Records from a data source:
........

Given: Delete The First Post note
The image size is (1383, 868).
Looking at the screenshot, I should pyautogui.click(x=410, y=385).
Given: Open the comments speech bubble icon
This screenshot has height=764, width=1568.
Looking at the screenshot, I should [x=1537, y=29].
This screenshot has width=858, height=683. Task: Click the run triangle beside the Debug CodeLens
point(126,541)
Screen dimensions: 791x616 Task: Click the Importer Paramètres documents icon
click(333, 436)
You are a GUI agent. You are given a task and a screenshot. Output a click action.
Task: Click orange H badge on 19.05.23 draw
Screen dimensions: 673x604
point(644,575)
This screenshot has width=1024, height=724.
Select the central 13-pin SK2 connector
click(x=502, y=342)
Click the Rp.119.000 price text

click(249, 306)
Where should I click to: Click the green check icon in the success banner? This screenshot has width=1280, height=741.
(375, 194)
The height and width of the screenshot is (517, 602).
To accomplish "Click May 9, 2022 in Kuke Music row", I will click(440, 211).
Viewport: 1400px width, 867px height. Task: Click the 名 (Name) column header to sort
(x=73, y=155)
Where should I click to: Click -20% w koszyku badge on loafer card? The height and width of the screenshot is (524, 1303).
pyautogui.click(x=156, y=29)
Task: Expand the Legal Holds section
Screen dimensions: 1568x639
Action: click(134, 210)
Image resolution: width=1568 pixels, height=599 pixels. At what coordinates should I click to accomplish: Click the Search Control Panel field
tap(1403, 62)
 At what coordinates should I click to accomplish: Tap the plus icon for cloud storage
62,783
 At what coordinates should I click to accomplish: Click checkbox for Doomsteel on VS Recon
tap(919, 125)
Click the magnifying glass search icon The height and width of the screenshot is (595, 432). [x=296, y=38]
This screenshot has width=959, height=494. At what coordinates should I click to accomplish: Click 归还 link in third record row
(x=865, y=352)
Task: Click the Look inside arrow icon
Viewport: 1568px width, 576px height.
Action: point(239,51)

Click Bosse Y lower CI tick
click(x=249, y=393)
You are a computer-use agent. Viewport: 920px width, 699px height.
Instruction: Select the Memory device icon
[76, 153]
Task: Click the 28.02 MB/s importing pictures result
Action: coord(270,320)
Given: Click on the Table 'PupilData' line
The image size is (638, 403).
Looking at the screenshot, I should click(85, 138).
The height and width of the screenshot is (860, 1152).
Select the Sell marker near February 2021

........

▶ **Assignment**:
What lines in the records contain the word "agent"? Return each one.

▶ **Answer**:
You are a GUI agent. You are given a task and a screenshot. Output a click action.
You are a computer-use agent. Viewport: 920px width, 699px height.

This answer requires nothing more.